Print the entries that appear below, exactly as written and without their pictures.

──────── Material provided

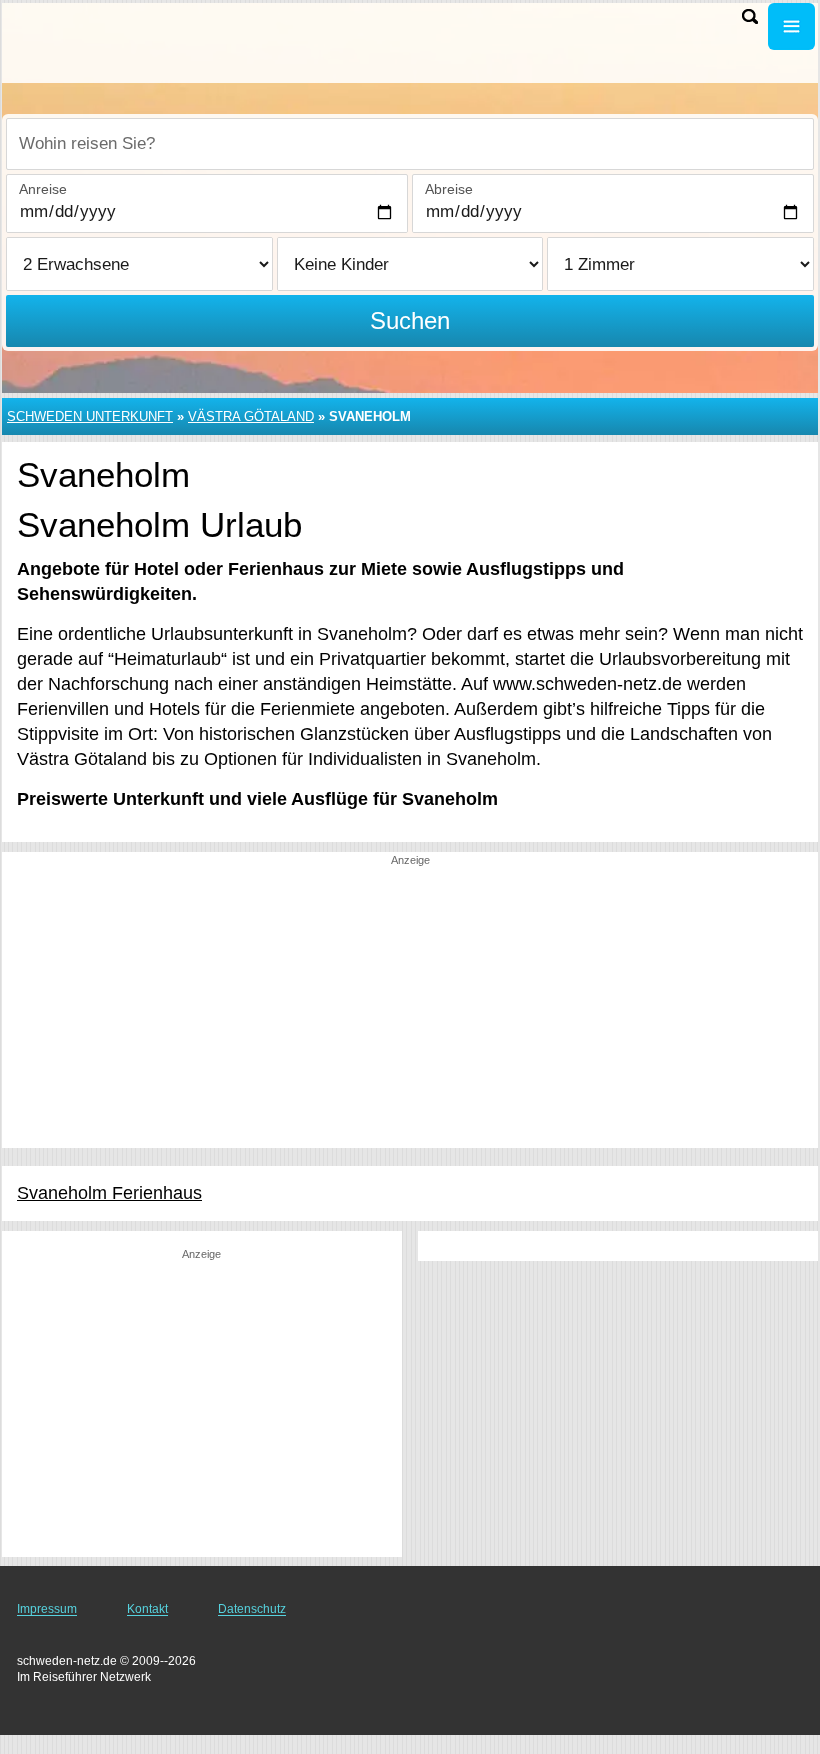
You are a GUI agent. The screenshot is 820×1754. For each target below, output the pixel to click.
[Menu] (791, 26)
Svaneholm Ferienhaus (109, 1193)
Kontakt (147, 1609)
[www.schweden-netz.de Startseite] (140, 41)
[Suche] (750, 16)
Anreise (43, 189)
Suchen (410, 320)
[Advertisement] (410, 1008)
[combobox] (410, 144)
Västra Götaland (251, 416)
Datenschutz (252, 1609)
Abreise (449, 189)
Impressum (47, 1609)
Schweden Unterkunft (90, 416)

────────────────

§ **Written response**:
You are a GUI agent. The screenshot is 820×1754. For each target below, output the pixel to click.
[Menu] (791, 26)
Svaneholm Ferienhaus (109, 1193)
Kontakt (147, 1609)
[www.schweden-netz.de Startseite] (140, 41)
[Suche] (750, 16)
Anreise (43, 189)
Suchen (410, 320)
[Advertisement] (410, 1008)
[combobox] (410, 144)
Västra Götaland (251, 416)
Datenschutz (252, 1609)
Abreise (449, 189)
Impressum (47, 1609)
Schweden Unterkunft (90, 416)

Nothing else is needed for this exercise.